Clustering is an important and popular machine learning tool used to find clusters of items in a data set that are similar to one another.

Clustering is an important and popular machine learning tool used to find clusters of items in a data set that are similar to one another. The goal of clustering is to create clusters with a high number of objects that are similar. Similar to classification, clustering segments the data. However, in clustering, the categorical groups are not defined.

Clustering data into related groupings has many useful applications. If you already know how many clusters your data contains, the K-means algorithm may be sufficient to train your model and use that model to predict cluster membership for new data points.

However, in the more common case, you do not know before analyzing the data how many clusters it contains. In these cases, the Bisecting k-means algorithm is much more effective at finding the correct clusters in your data.
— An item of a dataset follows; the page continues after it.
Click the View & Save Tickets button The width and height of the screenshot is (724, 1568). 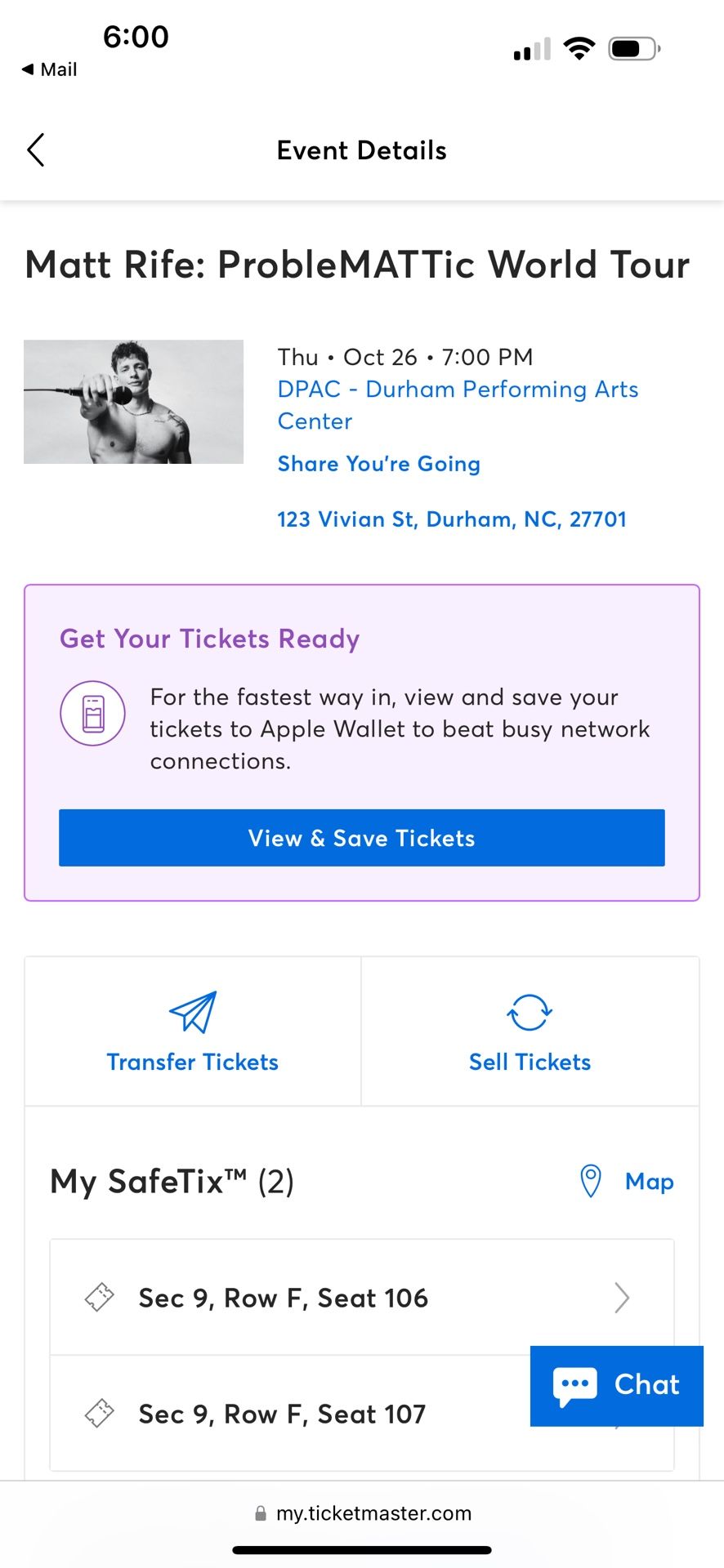click(x=362, y=838)
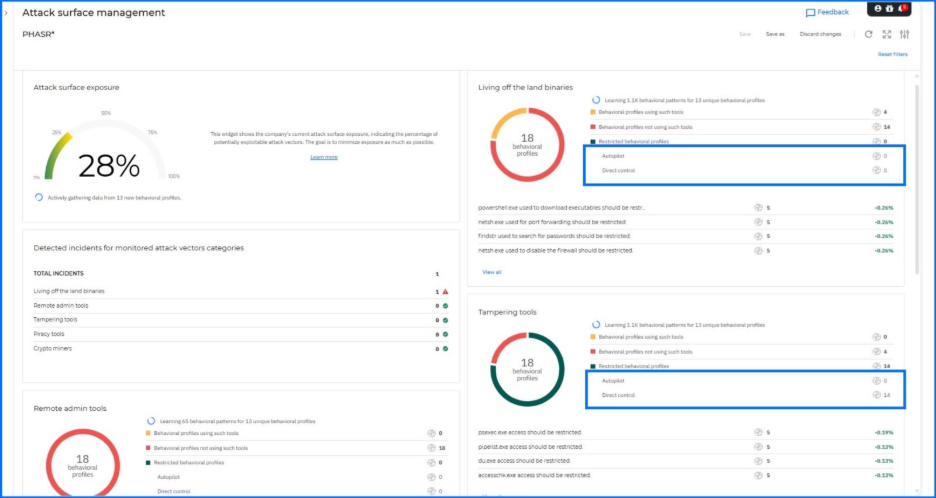Click yellow swatch in Living off the land legend
Screen dimensions: 936x498
[594, 112]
Both k-means and bisecting k-means predict the clusters for a given data set. A model trained using either algorithm can then be used to predict the cluster to which new data points are assigned.

Clustering can be used to find anomalies in data and find natural groups of data. For example, you can use clustering to analyze a geographical region and determine which areas of that region are most likely to be hit by an earthquake. For a complete example, see Earthquake Cluster Analysis Using the KMeans Approach.

In Vertica, clustering is computed based on Euclidean distance. Through this computation, data points are assigned to the cluster with the nearest center.